YOUR INSTRUCTIONS: Set down each entry again exactly as written.

DATA TO USE Start Marker

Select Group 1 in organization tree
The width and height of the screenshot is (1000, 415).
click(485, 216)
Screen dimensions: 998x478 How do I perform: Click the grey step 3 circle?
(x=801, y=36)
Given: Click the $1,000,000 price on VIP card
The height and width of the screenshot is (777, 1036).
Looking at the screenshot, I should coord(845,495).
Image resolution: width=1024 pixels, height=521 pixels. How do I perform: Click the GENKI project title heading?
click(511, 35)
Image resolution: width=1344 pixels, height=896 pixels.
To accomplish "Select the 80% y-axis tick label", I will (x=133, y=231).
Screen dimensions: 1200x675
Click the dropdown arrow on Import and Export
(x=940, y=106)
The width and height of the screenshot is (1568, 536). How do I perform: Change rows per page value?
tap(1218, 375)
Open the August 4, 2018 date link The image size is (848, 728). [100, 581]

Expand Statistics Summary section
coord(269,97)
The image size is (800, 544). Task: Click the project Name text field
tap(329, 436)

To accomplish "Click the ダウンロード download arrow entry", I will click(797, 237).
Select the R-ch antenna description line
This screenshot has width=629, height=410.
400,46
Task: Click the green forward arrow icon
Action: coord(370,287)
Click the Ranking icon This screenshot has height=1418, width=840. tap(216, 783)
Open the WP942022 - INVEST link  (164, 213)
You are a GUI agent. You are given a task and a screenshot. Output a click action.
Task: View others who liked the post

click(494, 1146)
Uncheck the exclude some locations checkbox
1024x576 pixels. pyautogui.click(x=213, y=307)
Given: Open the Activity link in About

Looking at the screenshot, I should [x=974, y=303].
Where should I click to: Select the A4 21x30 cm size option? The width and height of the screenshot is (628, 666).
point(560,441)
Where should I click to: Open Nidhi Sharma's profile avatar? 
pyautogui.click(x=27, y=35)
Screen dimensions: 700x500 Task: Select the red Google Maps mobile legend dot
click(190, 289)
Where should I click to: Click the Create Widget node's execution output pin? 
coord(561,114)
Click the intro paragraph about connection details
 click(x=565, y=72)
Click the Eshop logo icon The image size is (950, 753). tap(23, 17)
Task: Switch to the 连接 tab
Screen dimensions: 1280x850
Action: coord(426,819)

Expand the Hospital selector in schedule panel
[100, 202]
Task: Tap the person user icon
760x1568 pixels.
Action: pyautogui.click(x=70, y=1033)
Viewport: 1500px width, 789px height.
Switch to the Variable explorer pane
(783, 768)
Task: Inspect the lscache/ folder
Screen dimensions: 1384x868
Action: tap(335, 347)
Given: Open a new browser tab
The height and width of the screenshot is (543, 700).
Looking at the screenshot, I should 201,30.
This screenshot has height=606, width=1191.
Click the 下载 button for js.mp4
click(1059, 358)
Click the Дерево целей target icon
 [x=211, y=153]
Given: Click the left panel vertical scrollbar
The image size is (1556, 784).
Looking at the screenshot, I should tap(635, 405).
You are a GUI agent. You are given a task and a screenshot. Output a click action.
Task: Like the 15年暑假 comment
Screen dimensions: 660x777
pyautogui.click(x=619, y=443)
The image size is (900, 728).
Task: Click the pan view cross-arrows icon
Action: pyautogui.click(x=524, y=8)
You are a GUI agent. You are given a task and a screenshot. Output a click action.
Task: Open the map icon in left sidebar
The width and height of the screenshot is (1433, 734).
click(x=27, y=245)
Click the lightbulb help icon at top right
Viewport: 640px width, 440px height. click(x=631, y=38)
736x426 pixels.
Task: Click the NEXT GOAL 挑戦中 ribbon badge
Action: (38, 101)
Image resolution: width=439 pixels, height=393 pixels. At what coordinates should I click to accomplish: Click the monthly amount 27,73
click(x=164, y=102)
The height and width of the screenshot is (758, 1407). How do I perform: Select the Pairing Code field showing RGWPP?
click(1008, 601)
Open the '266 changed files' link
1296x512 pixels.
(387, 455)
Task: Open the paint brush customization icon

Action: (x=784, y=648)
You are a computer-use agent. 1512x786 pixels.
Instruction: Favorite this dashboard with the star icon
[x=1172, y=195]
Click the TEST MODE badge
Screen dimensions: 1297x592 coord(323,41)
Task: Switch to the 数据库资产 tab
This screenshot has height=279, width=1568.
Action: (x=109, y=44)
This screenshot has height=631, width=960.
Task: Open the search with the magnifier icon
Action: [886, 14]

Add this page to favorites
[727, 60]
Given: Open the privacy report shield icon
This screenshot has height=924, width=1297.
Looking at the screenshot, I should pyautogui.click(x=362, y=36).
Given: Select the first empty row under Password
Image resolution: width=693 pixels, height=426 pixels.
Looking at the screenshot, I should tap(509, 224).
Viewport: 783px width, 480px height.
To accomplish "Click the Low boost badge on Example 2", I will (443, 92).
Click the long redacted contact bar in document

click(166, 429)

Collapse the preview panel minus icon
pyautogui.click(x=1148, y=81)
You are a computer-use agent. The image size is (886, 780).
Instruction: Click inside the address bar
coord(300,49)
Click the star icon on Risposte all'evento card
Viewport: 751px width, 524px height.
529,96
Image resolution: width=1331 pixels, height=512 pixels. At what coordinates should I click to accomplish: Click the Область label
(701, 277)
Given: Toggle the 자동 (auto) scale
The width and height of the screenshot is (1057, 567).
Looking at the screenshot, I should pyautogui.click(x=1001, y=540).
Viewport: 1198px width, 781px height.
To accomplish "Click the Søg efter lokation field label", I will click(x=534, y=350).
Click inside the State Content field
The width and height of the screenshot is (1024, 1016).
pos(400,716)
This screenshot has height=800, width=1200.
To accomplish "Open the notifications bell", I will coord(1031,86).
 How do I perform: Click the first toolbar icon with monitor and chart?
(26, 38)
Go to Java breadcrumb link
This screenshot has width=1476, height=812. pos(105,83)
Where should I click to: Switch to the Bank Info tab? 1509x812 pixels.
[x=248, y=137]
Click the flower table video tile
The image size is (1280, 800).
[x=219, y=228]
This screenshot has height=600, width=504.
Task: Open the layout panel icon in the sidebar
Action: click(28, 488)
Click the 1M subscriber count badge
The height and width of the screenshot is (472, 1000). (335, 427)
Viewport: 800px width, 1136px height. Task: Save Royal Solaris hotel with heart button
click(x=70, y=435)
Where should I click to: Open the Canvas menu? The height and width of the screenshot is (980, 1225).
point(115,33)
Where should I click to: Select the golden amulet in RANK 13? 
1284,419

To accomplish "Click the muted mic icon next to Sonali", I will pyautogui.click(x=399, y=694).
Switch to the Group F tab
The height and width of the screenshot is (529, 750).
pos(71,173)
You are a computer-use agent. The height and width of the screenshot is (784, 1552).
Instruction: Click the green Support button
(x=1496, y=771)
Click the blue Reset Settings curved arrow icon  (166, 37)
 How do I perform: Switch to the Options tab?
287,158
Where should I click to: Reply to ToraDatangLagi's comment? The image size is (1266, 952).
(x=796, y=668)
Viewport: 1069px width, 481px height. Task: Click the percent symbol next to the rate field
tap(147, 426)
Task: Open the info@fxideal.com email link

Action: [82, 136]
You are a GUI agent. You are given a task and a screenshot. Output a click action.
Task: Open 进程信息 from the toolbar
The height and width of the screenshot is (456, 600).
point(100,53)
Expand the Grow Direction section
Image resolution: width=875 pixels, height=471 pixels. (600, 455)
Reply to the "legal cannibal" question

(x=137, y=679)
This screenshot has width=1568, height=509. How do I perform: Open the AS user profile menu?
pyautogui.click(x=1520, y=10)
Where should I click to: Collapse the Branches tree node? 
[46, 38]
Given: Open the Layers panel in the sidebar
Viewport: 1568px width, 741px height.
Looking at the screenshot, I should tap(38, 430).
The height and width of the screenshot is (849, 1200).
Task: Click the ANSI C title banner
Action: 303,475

DATA TO USE End Marker

COMPLETED TASK:
Select Group 1 in organization tree
The width and height of the screenshot is (1000, 415).
click(485, 216)
Screen dimensions: 998x478 How do I perform: Click the grey step 3 circle?
(x=801, y=36)
Given: Click the $1,000,000 price on VIP card
The height and width of the screenshot is (777, 1036).
Looking at the screenshot, I should coord(845,495).
Image resolution: width=1024 pixels, height=521 pixels. How do I perform: Click the GENKI project title heading?
click(511, 35)
Image resolution: width=1344 pixels, height=896 pixels.
To accomplish "Select the 80% y-axis tick label", I will (x=133, y=231).
Screen dimensions: 1200x675
Click the dropdown arrow on Import and Export
(x=940, y=106)
The width and height of the screenshot is (1568, 536). How do I perform: Change rows per page value?
tap(1218, 375)
Open the August 4, 2018 date link The image size is (848, 728). [100, 581]

Expand Statistics Summary section
coord(269,97)
The image size is (800, 544). Task: Click the project Name text field
tap(329, 436)

To accomplish "Click the ダウンロード download arrow entry", I will click(797, 237).
Select the R-ch antenna description line
This screenshot has width=629, height=410.
400,46
Task: Click the green forward arrow icon
Action: coord(370,287)
Click the Ranking icon This screenshot has height=1418, width=840. tap(216, 783)
Open the WP942022 - INVEST link  (164, 213)
You are a GUI agent. You are given a task and a screenshot. Output a click action.
Task: View others who liked the post

click(494, 1146)
Uncheck the exclude some locations checkbox
1024x576 pixels. pyautogui.click(x=213, y=307)
Given: Open the Activity link in About

Looking at the screenshot, I should [x=974, y=303].
Where should I click to: Select the A4 21x30 cm size option? The width and height of the screenshot is (628, 666).
point(560,441)
Where should I click to: Open Nidhi Sharma's profile avatar? 
pyautogui.click(x=27, y=35)
Screen dimensions: 700x500 Task: Select the red Google Maps mobile legend dot
click(190, 289)
Where should I click to: Click the Create Widget node's execution output pin? 
coord(561,114)
Click the intro paragraph about connection details
 click(x=565, y=72)
Click the Eshop logo icon The image size is (950, 753). tap(23, 17)
Task: Switch to the 连接 tab
Screen dimensions: 1280x850
Action: coord(426,819)

Expand the Hospital selector in schedule panel
[100, 202]
Task: Tap the person user icon
760x1568 pixels.
Action: pyautogui.click(x=70, y=1033)
Viewport: 1500px width, 789px height.
Switch to the Variable explorer pane
(783, 768)
Task: Inspect the lscache/ folder
Screen dimensions: 1384x868
Action: tap(335, 347)
Given: Open a new browser tab
The height and width of the screenshot is (543, 700).
Looking at the screenshot, I should 201,30.
This screenshot has height=606, width=1191.
Click the 下载 button for js.mp4
click(1059, 358)
Click the Дерево целей target icon
 [x=211, y=153]
Given: Click the left panel vertical scrollbar
The image size is (1556, 784).
Looking at the screenshot, I should tap(635, 405).
You are a GUI agent. You are given a task and a screenshot. Output a click action.
Task: Like the 15年暑假 comment
Screen dimensions: 660x777
pyautogui.click(x=619, y=443)
The image size is (900, 728).
Task: Click the pan view cross-arrows icon
Action: pyautogui.click(x=524, y=8)
You are a GUI agent. You are given a task and a screenshot. Output a click action.
Task: Open the map icon in left sidebar
The width and height of the screenshot is (1433, 734).
click(x=27, y=245)
Click the lightbulb help icon at top right
Viewport: 640px width, 440px height. click(x=631, y=38)
736x426 pixels.
Task: Click the NEXT GOAL 挑戦中 ribbon badge
Action: (38, 101)
Image resolution: width=439 pixels, height=393 pixels. At what coordinates should I click to accomplish: Click the monthly amount 27,73
click(x=164, y=102)
The height and width of the screenshot is (758, 1407). How do I perform: Select the Pairing Code field showing RGWPP?
click(1008, 601)
Open the '266 changed files' link
1296x512 pixels.
(387, 455)
Task: Open the paint brush customization icon

Action: (x=784, y=648)
You are a computer-use agent. 1512x786 pixels.
Instruction: Favorite this dashboard with the star icon
[x=1172, y=195]
Click the TEST MODE badge
Screen dimensions: 1297x592 coord(323,41)
Task: Switch to the 数据库资产 tab
This screenshot has height=279, width=1568.
Action: (x=109, y=44)
This screenshot has height=631, width=960.
Task: Open the search with the magnifier icon
Action: [886, 14]

Add this page to favorites
[727, 60]
Given: Open the privacy report shield icon
This screenshot has height=924, width=1297.
Looking at the screenshot, I should pyautogui.click(x=362, y=36).
Given: Select the first empty row under Password
Image resolution: width=693 pixels, height=426 pixels.
Looking at the screenshot, I should tap(509, 224).
Viewport: 783px width, 480px height.
To accomplish "Click the Low boost badge on Example 2", I will (443, 92).
Click the long redacted contact bar in document

click(166, 429)

Collapse the preview panel minus icon
pyautogui.click(x=1148, y=81)
You are a computer-use agent. The image size is (886, 780).
Instruction: Click inside the address bar
coord(300,49)
Click the star icon on Risposte all'evento card
Viewport: 751px width, 524px height.
529,96
Image resolution: width=1331 pixels, height=512 pixels. At what coordinates should I click to accomplish: Click the Область label
(701, 277)
Given: Toggle the 자동 (auto) scale
The width and height of the screenshot is (1057, 567).
Looking at the screenshot, I should pyautogui.click(x=1001, y=540).
Viewport: 1198px width, 781px height.
To accomplish "Click the Søg efter lokation field label", I will click(x=534, y=350).
Click inside the State Content field
The width and height of the screenshot is (1024, 1016).
pos(400,716)
This screenshot has height=800, width=1200.
To accomplish "Open the notifications bell", I will coord(1031,86).
 How do I perform: Click the first toolbar icon with monitor and chart?
(26, 38)
Go to Java breadcrumb link
This screenshot has width=1476, height=812. pos(105,83)
Where should I click to: Switch to the Bank Info tab? 1509x812 pixels.
[x=248, y=137]
Click the flower table video tile
The image size is (1280, 800).
[x=219, y=228]
This screenshot has height=600, width=504.
Task: Open the layout panel icon in the sidebar
Action: click(28, 488)
Click the 1M subscriber count badge
The height and width of the screenshot is (472, 1000). (335, 427)
Viewport: 800px width, 1136px height. Task: Save Royal Solaris hotel with heart button
click(x=70, y=435)
Where should I click to: Open the Canvas menu? The height and width of the screenshot is (980, 1225).
point(115,33)
Where should I click to: Select the golden amulet in RANK 13? 
1284,419

To accomplish "Click the muted mic icon next to Sonali", I will pyautogui.click(x=399, y=694).
Switch to the Group F tab
The height and width of the screenshot is (529, 750).
pos(71,173)
You are a computer-use agent. The height and width of the screenshot is (784, 1552).
Instruction: Click the green Support button
(x=1496, y=771)
Click the blue Reset Settings curved arrow icon  (166, 37)
 How do I perform: Switch to the Options tab?
287,158
Where should I click to: Reply to ToraDatangLagi's comment? The image size is (1266, 952).
(x=796, y=668)
Viewport: 1069px width, 481px height. Task: Click the percent symbol next to the rate field
tap(147, 426)
Task: Open the info@fxideal.com email link

Action: [82, 136]
You are a GUI agent. You are given a task and a screenshot. Output a click action.
Task: Open 进程信息 from the toolbar
The height and width of the screenshot is (456, 600).
point(100,53)
Expand the Grow Direction section
Image resolution: width=875 pixels, height=471 pixels. (600, 455)
Reply to the "legal cannibal" question

(x=137, y=679)
This screenshot has width=1568, height=509. How do I perform: Open the AS user profile menu?
pyautogui.click(x=1520, y=10)
Where should I click to: Collapse the Branches tree node? 
[46, 38]
Given: Open the Layers panel in the sidebar
Viewport: 1568px width, 741px height.
Looking at the screenshot, I should tap(38, 430).
The height and width of the screenshot is (849, 1200).
Task: Click the ANSI C title banner
Action: 303,475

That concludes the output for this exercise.